Funding needed to address inequality

A new study has provided further evidence of the deep inequality entrenched across Australia’s education system.

The report by the Mitchell Institute and Victoria University Educational Opportunity in Australia 2020: Who succeeds and who misses out? revealed that young people from poorer families, those living in rural and remote parts of Australia, and Indigenous Australians are being left behind.

NSW Teachers Federation President Angelo Gavrielatos said: “The hope we had in 2013, with the introduction of the original Gonski reforms, aimed at restoring some equity into school funding and therefore greater opportunity for all children has been progressively extinguished with the election of the Abbott, Turnbull and Morrison governments.

“They are the government for private schools, extending privilege for the already privileged.”
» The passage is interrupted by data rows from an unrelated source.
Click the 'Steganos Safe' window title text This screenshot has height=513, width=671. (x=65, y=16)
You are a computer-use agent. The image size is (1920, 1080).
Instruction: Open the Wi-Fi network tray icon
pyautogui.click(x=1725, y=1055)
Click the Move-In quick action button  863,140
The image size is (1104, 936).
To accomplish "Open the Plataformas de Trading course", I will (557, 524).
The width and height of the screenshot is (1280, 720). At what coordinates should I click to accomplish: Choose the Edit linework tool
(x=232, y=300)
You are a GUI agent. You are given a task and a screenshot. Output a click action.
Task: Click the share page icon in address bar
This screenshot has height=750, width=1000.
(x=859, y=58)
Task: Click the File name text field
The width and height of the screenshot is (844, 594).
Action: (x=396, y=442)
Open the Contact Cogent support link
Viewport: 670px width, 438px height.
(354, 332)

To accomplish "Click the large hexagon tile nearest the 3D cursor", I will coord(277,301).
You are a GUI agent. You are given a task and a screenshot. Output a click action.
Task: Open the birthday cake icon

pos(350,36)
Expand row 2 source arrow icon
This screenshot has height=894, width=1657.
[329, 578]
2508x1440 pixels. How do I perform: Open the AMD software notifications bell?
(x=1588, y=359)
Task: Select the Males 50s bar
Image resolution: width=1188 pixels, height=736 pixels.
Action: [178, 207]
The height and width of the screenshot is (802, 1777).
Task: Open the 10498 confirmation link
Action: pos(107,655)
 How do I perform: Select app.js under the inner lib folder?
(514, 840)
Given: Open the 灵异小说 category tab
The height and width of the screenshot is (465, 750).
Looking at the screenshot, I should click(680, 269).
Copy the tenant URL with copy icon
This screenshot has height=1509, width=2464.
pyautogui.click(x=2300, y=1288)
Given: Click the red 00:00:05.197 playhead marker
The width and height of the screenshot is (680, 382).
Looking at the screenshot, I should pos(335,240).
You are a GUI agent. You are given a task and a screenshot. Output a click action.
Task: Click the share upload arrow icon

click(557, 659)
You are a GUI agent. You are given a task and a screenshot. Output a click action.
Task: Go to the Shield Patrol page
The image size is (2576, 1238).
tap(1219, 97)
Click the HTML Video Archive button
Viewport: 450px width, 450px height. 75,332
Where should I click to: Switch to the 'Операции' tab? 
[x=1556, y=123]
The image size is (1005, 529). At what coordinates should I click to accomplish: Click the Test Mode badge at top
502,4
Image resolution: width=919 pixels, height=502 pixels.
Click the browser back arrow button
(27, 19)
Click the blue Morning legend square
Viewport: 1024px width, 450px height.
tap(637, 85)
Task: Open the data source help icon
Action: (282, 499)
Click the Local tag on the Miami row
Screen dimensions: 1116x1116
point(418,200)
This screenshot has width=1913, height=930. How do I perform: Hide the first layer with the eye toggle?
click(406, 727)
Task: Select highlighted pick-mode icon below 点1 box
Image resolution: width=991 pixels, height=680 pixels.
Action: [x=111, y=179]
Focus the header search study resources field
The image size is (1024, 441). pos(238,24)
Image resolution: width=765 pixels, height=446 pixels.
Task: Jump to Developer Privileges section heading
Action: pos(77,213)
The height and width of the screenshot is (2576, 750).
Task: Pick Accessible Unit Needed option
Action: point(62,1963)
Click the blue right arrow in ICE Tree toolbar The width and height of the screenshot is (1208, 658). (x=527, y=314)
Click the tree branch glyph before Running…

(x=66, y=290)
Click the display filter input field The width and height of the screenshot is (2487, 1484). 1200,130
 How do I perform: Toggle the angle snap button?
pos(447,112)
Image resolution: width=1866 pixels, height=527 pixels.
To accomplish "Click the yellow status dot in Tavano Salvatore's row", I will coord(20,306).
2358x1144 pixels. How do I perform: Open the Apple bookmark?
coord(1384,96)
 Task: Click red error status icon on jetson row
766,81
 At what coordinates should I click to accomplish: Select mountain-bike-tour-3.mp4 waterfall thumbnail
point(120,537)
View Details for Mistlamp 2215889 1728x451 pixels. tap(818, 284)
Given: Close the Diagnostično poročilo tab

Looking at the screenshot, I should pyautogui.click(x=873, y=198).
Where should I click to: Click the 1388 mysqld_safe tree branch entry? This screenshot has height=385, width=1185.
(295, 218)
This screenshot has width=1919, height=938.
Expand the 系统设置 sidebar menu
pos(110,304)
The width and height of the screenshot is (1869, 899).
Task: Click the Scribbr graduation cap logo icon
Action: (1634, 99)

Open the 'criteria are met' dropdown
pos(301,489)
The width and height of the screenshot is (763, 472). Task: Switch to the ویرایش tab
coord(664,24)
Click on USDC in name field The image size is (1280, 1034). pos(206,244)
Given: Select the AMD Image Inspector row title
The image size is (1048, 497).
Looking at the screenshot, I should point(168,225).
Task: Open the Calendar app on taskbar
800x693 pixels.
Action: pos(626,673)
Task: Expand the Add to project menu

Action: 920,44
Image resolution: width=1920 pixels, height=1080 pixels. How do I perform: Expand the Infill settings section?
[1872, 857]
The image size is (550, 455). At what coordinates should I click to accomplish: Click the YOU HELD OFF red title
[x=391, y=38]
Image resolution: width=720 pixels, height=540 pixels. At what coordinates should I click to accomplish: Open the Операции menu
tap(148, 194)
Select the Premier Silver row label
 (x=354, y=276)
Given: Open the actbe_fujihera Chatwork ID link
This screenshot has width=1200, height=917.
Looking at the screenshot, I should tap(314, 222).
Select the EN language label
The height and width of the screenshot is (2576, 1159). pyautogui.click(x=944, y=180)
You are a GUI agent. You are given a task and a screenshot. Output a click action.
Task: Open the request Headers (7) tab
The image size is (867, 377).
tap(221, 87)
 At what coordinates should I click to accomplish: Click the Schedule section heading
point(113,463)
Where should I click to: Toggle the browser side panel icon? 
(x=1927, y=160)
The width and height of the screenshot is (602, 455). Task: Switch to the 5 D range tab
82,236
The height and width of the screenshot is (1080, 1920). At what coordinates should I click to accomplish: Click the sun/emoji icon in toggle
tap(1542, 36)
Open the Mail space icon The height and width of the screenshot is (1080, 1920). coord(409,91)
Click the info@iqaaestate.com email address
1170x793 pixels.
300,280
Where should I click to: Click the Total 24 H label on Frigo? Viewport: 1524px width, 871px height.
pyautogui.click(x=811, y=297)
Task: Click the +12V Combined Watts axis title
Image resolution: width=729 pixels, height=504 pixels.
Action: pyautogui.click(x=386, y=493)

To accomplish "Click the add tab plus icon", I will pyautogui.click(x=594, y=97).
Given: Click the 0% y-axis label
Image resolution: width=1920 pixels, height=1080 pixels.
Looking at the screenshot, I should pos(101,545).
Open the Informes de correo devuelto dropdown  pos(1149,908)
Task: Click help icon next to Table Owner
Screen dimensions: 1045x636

State and federal governments continue to fund private schools above their Schooling Resource Standard (SRS) while our public schools are in receipt of less than 90 per cent of the minimum funding they need.

“Between 2020-23, NSW public schools will be denied more than $5.5 billion dollars while private schools will be gifted $807 billion above their SRS,” Mr Gavrielatos said.

“In 2023, this translates to $816 above SRS per private school student and a shortfall of $1525 per public school student.

“Unless the government addresses the inequality in school funding and invests in students in public schools, another generation of students who are vulnerable or from disadvantaged backgrounds is at risk of missing out on the opportunity to reach their potential.”

The Federal Government placed an arbitrary 20 per cent cap on federal funding for the nation’s public schools in 2017.

Subsequent bilateral agreements and a refusal to invest extra resources to address the deep inequality in school funding will result in a $19 billion shortfall for public schools until 2023, when measured against the minimum funding required to meet the educational needs of Australia’s students.

Federation calls on the NSW and Federal governments to take urgent action by providing public schools with at least their minimum SRS funding they need to prevent further entrenching disadvantage and ensure that every child can have access to a high-quality education, regardless of their circumstances.